One comment on “edCored: The arts – past and present

  1. Wow, Pat! What a fabulous picture you paint of how it once was in Kent. And what a sad picture of the current reality.

    It’s hard to believe, but the fact is that the arts are still required by the state. Washington State has probably the strongest law and policy for arts education in the whole nation, but we also have a “Policy Paradox” with the reality being that schools and districts are not implementing the requirement to both teach sequentially and assess in the arts.

    A quick recap: The arts are part of the state definition of basic education, and a federally mandated core subject. We have Essential Academic Learning Requirements (EALRs) in the Arts, as we have in every other core subject. New grade level expectations in the arts were just approved last school year. In 2004, the legislature put in place a timeline for mandatory arts assessments – not a traditional “test” but Classroom-based Performance Assessments that allow students to demonstrate what they know and can do in the arts.
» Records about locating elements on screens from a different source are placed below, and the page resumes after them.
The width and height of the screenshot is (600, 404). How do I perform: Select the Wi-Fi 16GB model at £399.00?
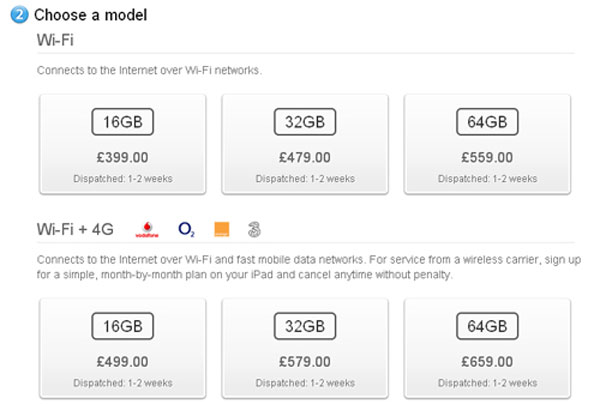coord(122,143)
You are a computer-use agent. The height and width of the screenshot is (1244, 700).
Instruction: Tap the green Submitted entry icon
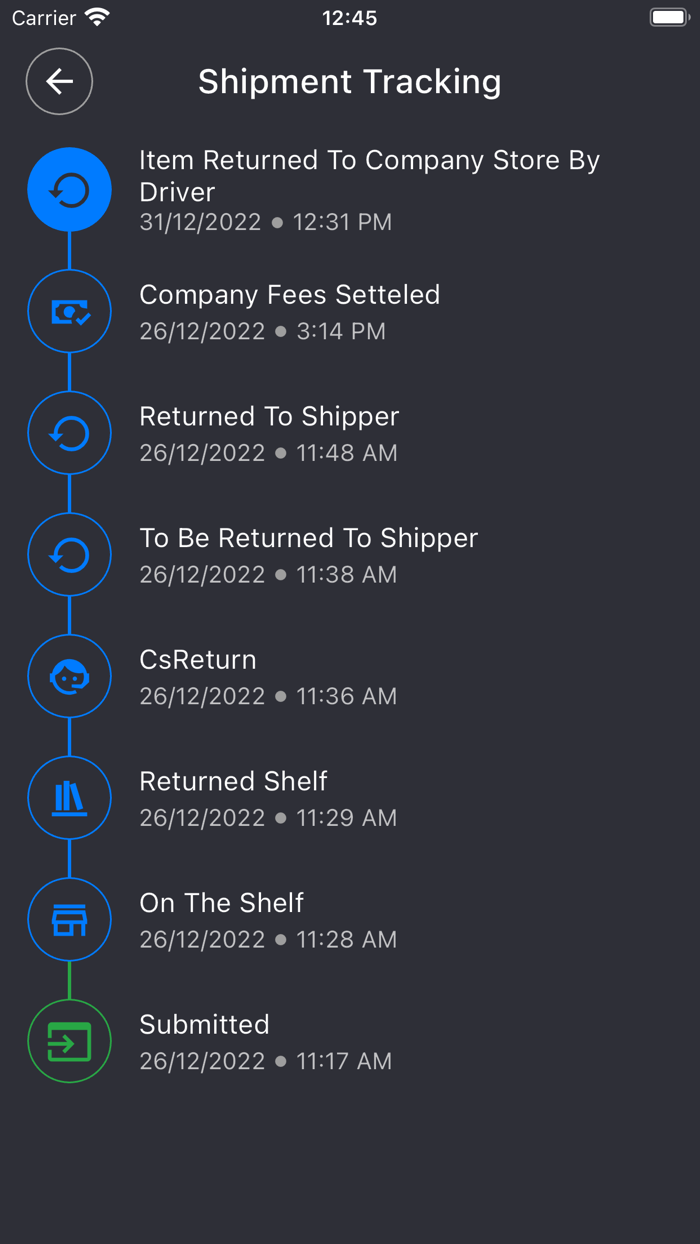point(69,1041)
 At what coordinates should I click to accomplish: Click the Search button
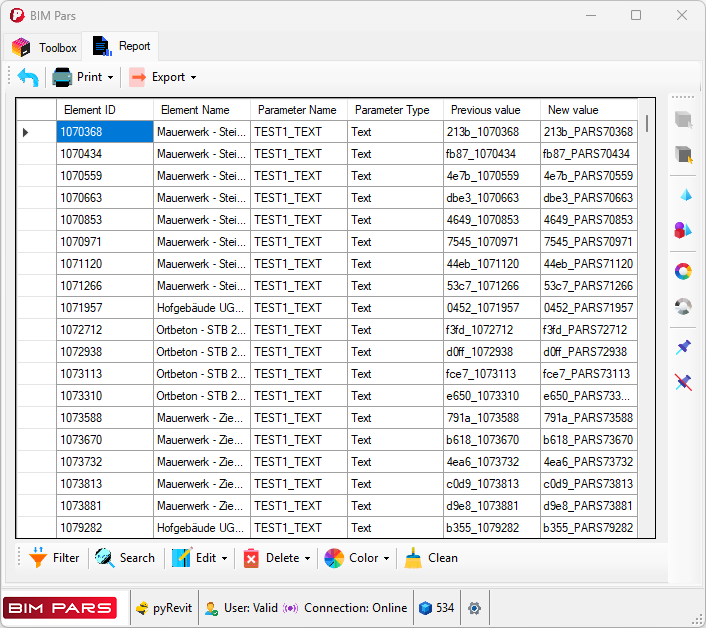(x=125, y=558)
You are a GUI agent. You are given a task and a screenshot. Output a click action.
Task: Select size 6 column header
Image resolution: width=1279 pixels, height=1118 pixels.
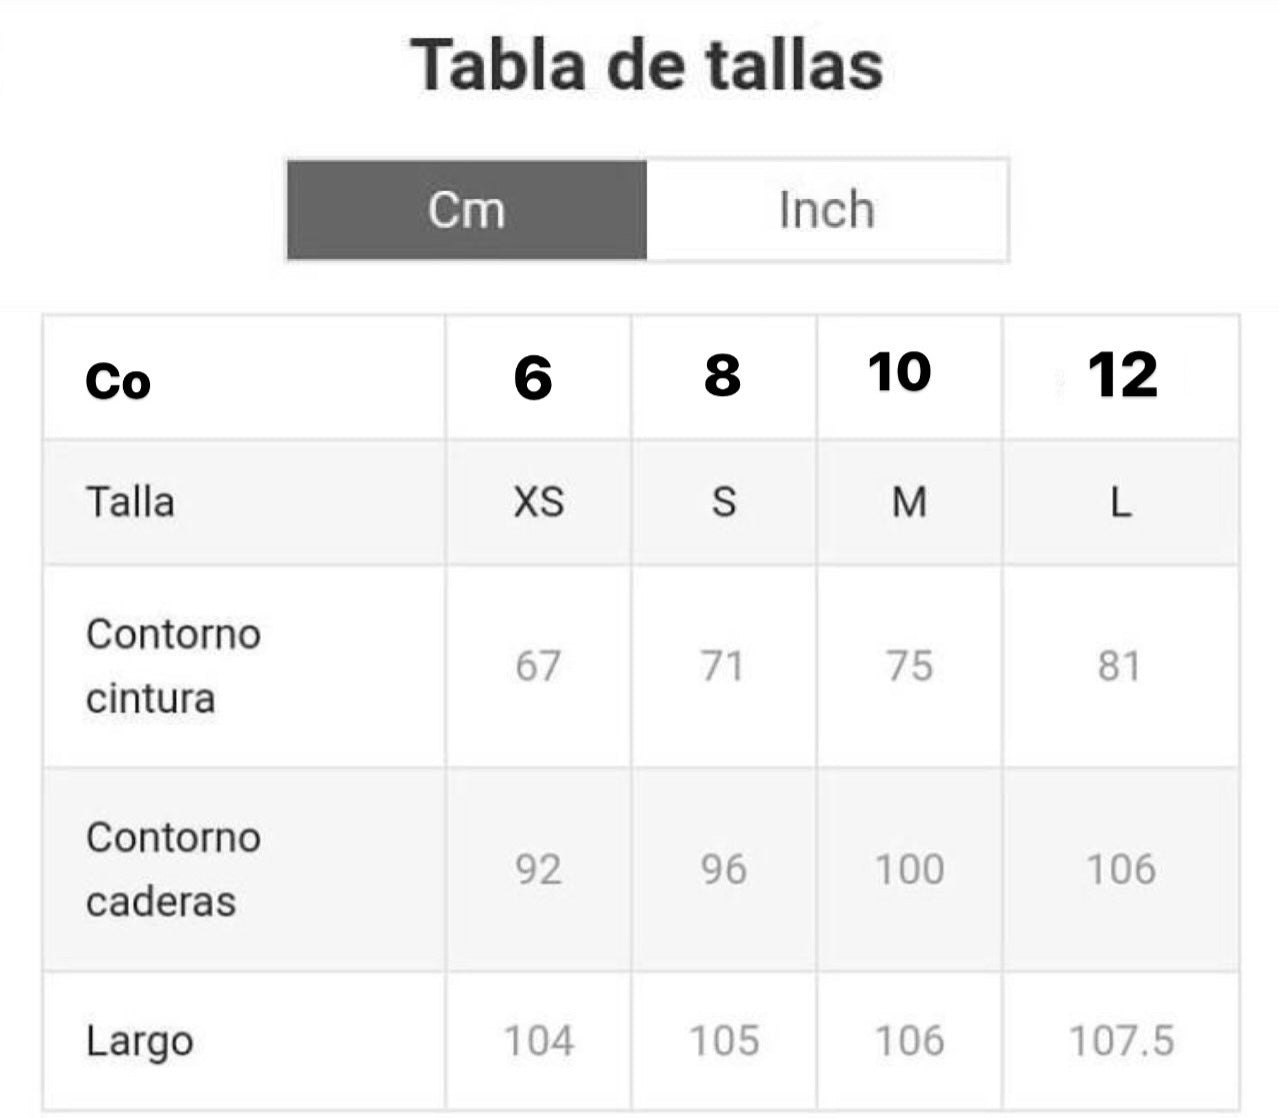533,378
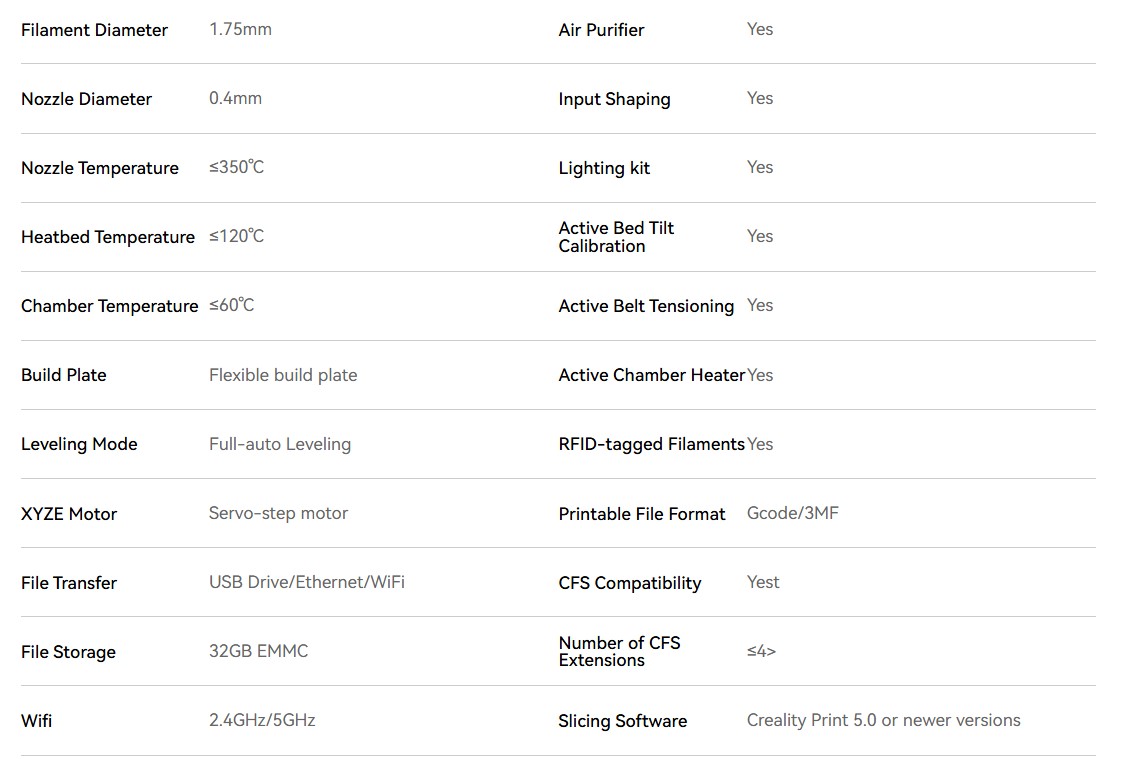Click the Full-auto Leveling value
1133x759 pixels.
pyautogui.click(x=280, y=445)
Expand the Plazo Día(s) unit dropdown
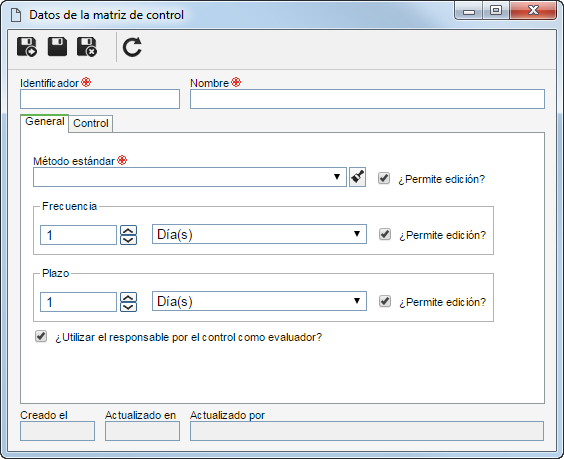This screenshot has height=459, width=564. [x=259, y=301]
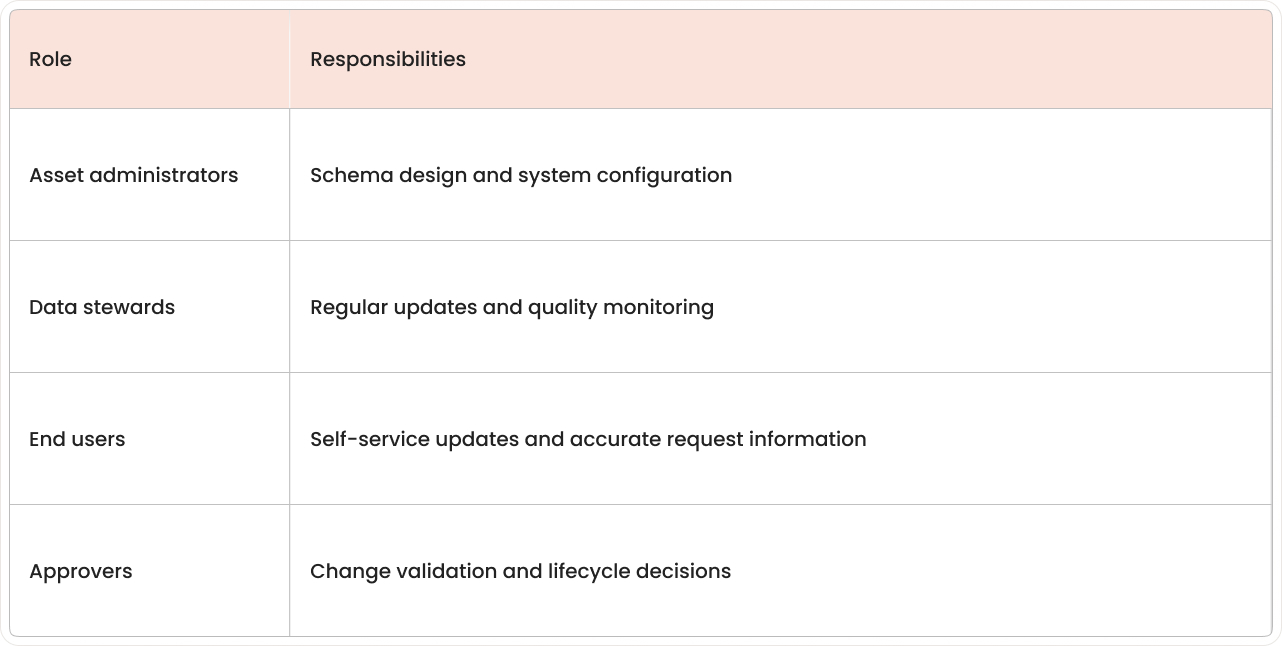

These were required in 2008-09. Then, there’s the graduation credit requirement in the arts which kicked in for graduating class of 2008, not to mention the new requirements the State Board adopted last Fall which has TWO arts credits – but since that’s expicitly subject to funding (as it should be), heaven only knows what class will benefit from that!

    As a music teacher, you’ll have known all this already, but it seems to be one of the best kept secrets because districts are continuing to cut and eliminate arts programs relentlessly. In the creative economy of the 21st century, what a disservice they’re doing to their students.

    So, what do we do? Well, first – get involved at the school board level. It’s an election year for school boards but are we asking the candidates where they stand on arts education? ArtsEd Washington created a survey for this purpose but it’s up to individual communities to implement this request – the local community is the body of voters to which the school board is accountable. And local groups should develop an old fashioned rota to ensure arts advocates are attending and paying attention at every school board meeting.

    At the federal level, there’s a huge dichotomy. The arts are a federally mandated core subject yet the federal law has helped systematically exclude the arts from the school day. In 2008, the Center on Education Policy found that 44% of schools were reducing time spent on areas other than math and reading. So, as the reauthorization of that law gets underway, we need to be talking very clearly to our congressional delegation and telling them to fix these unintended consequences.

    ArtsEd Washington is proud to be a partner with LEV in seeking a complete and equitable education for all students – one that includes the arts.